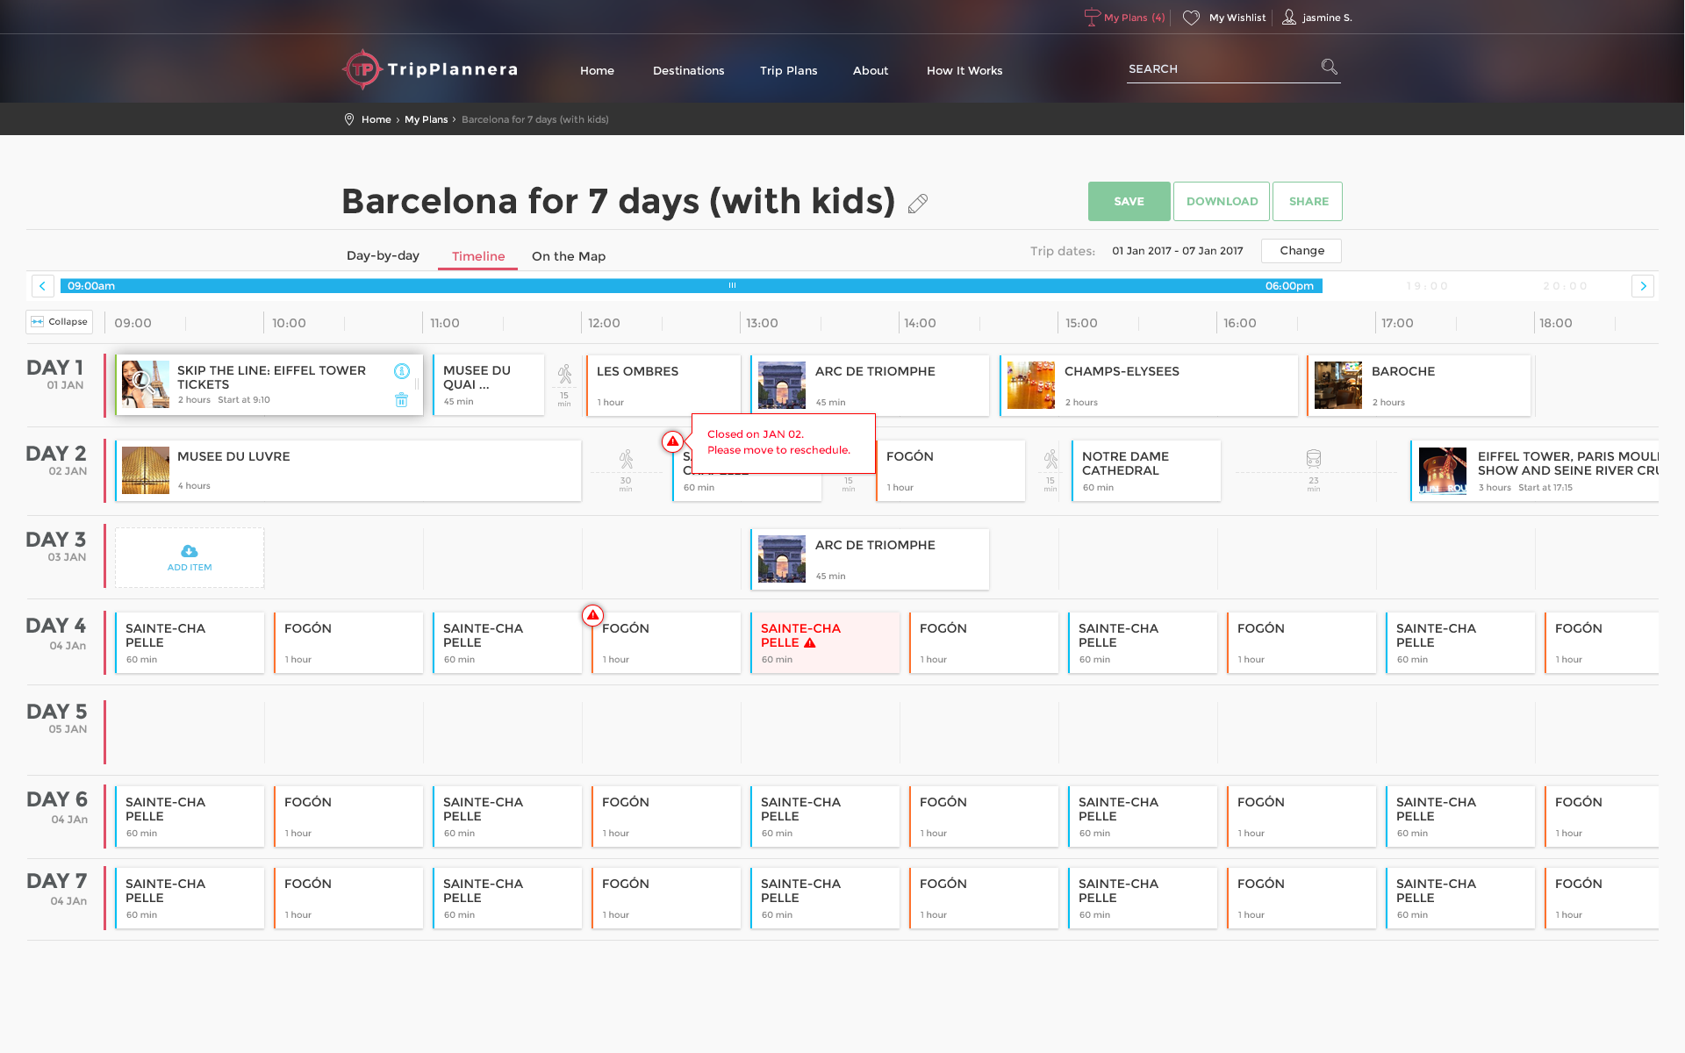
Task: Click the info icon on Eiffel Tower Tickets card
Action: (x=402, y=371)
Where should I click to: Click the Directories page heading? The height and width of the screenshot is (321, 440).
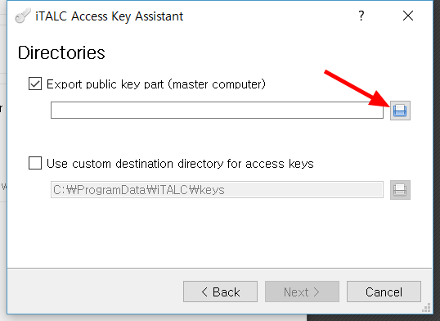(61, 52)

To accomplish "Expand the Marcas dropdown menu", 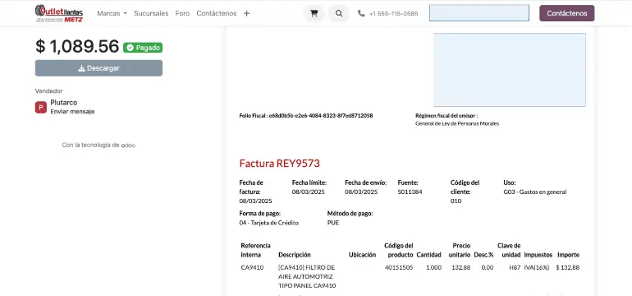I will [x=112, y=13].
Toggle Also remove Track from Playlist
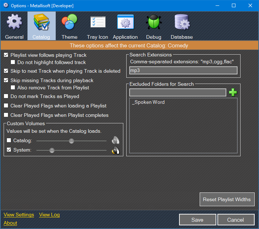259x229 pixels. (13, 88)
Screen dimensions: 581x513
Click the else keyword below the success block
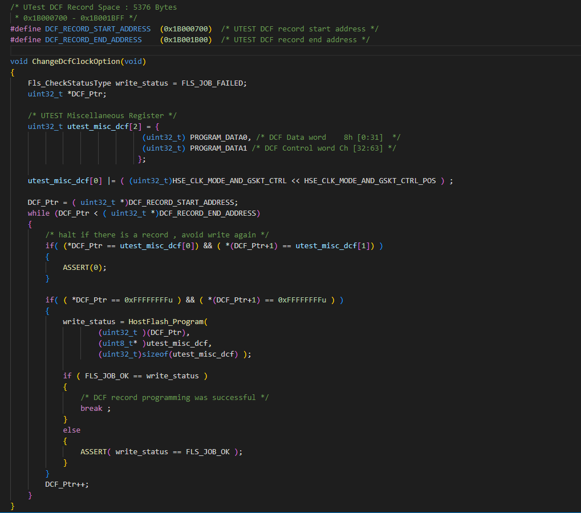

## Exercise details
Please repeat the lines above from the line containing "Screen dimensions: 581x513" through the final line, both included, exactly as they stand and without pictures.

## Answer to this exercise
Screen dimensions: 581x513
Click the else keyword below the success block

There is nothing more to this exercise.